– Udało nam się skupić bardzo zdolną i liczną grupę dzieci i młodzieży. Nasze reprezentacje na drużynowych mistrzostwach Polski każdego roku zdobywają medale – mówi Robert Kosiński, założyciel i główny szkoleniowiec Klubu Tenisowego Szczawno Zdrój.
Tradycje tenisa w Szczawnie Zdrój sięgają aż XIX wieku. – Przez te wszystkie lata biały sport w Uzdrowisku przeszedł wiele przemian, ale zawsze prężnie działał. Tak było również po upadku wałbrzyskich kopalń węgla kamiennego, dzięki którym w poprzednim ustroju klub był jednym z potężniejszych w kraju. W 2003 roku powstało nowe stowarzyszenie, reaktywujące tradycje tenisowe. Dziś nosi ono nazwę Klub Tenisowy Szczawno Zdrój – opowiada Robert Kosiński.
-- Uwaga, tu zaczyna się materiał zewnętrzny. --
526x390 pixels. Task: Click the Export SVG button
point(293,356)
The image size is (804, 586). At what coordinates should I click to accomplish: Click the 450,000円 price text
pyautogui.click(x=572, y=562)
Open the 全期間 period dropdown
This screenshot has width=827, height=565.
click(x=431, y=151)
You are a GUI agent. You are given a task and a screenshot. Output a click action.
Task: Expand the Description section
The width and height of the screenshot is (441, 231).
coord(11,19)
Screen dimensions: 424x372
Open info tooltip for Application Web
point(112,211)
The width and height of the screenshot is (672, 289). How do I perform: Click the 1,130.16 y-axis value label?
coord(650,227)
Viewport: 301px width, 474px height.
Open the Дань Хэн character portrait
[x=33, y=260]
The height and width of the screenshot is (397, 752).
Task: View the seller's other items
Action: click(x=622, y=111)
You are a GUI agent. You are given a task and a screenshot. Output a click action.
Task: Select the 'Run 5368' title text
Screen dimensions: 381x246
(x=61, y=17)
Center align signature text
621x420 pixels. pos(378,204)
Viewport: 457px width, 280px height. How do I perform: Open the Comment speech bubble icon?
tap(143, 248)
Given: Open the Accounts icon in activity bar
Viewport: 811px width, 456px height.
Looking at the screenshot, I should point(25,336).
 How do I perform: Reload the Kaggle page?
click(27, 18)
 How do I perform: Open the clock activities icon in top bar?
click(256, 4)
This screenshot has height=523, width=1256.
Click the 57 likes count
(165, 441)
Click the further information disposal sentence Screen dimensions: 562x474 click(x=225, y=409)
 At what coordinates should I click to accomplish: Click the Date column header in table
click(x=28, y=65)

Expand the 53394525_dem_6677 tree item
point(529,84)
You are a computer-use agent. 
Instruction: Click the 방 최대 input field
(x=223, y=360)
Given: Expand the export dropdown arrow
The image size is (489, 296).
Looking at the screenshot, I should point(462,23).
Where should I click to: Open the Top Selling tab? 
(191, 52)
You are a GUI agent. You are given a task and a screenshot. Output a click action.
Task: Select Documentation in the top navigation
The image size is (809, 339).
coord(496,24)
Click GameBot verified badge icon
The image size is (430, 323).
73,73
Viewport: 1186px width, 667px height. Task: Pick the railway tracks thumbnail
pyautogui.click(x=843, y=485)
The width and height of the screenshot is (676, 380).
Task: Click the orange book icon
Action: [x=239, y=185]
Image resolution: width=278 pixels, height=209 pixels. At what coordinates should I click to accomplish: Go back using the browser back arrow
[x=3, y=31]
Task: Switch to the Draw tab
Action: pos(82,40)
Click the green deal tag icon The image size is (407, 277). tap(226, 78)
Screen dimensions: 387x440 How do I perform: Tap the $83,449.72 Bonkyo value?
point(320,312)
– Priorytetem jest dla nas szkolenie dzieci i młodzieży. Młodzi zawodnicy zawsze mają u nas pierwszeństwo, co na pewno wyróżnia nas na tenisowej mapie Dolnego Śląska. Praktycznie w każdy weekend organizujemy imprezy w kategoriach młodzieżowych, począwszy już od Tenis10. Kilkukrotnie przeprowadziliśmy międzynarodowe zawody z cyklu Tennis Europe do lat 12 i 14. W ubiegłym roku gościliśmy ITF Juniors G5, a w poprzednich latach także damskie ITF z pula nagród 10 tysięcy dolarów – wylicza założyciel KT Szczawno Zdrój.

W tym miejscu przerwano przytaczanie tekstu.